Start the copy at the line holding "Click the sum(multiply(UnitPrice, Quantity))" and continue it exactly through the last line of the entries, leaving out pictures and anything else.
(DATA SECTION)
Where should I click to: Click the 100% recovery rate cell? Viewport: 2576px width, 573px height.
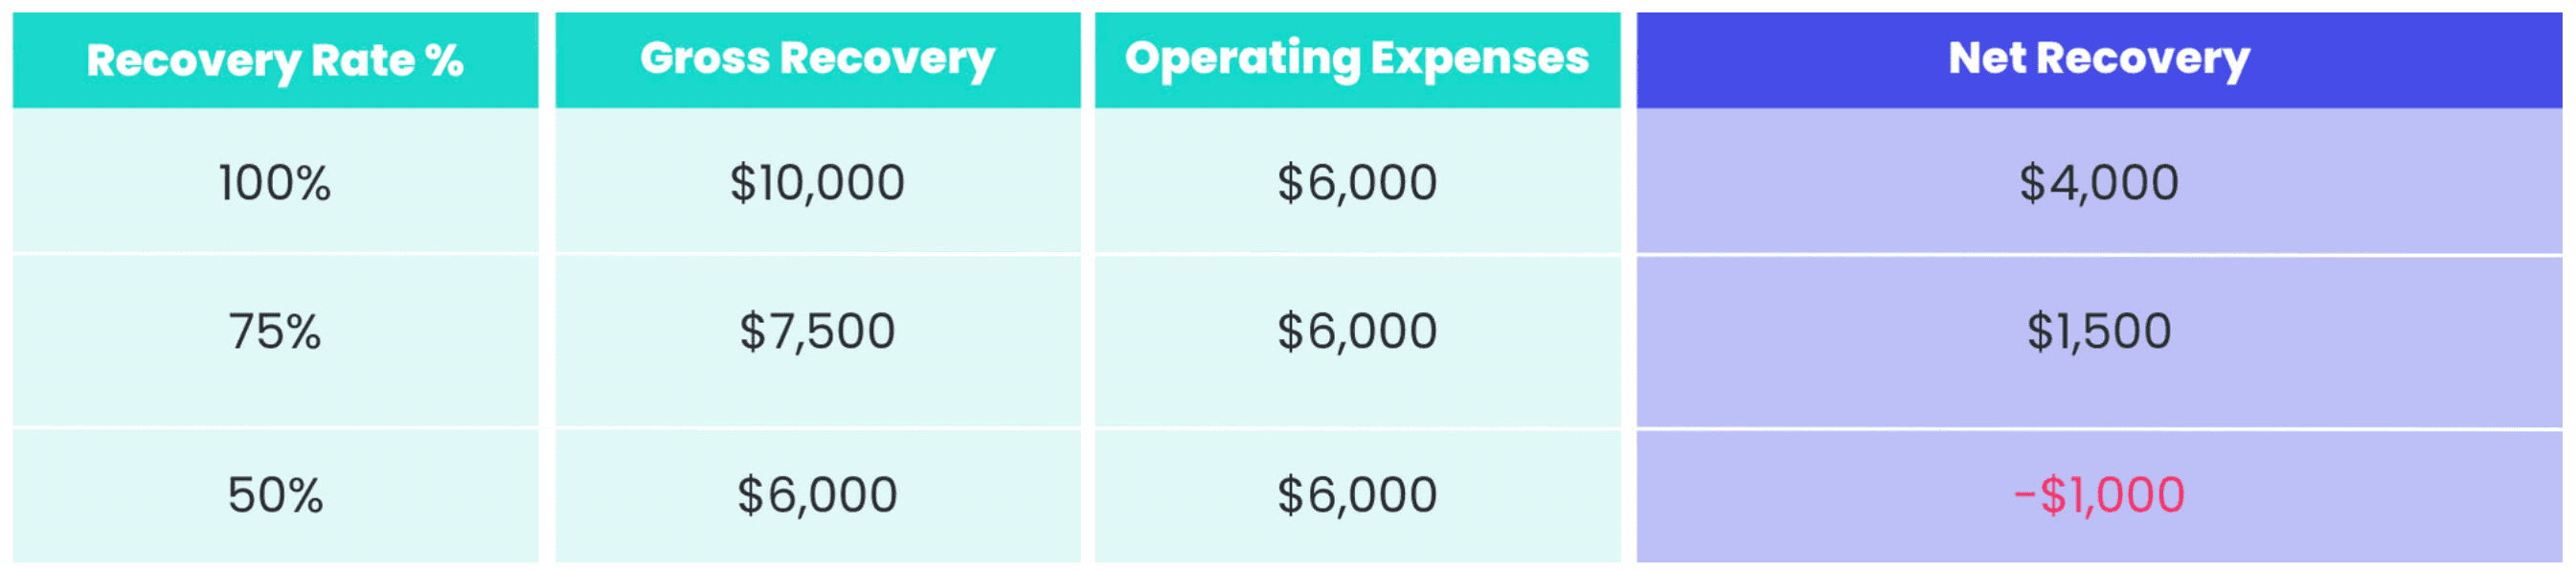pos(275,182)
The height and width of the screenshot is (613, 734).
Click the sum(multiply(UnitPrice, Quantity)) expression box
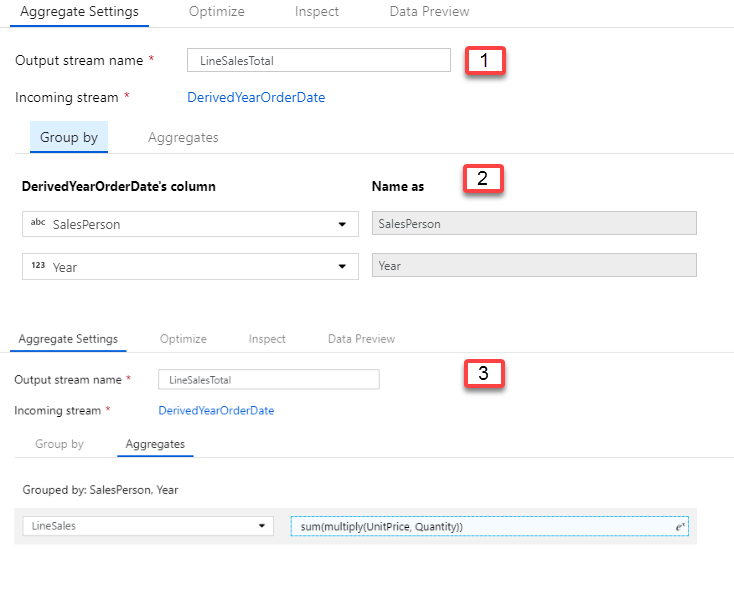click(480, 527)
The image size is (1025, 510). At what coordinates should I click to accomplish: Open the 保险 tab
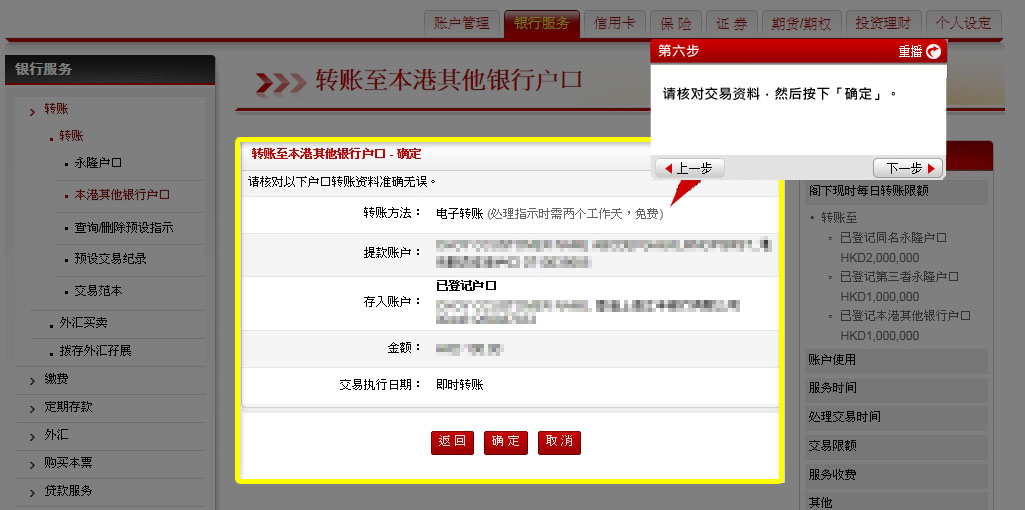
(End DATA SECTION)
TASK OUTPUT:
Click the sum(multiply(UnitPrice, Quantity)) expression box
click(480, 527)
The image size is (1025, 510). At what coordinates should I click to accomplish: Open the 保险 tab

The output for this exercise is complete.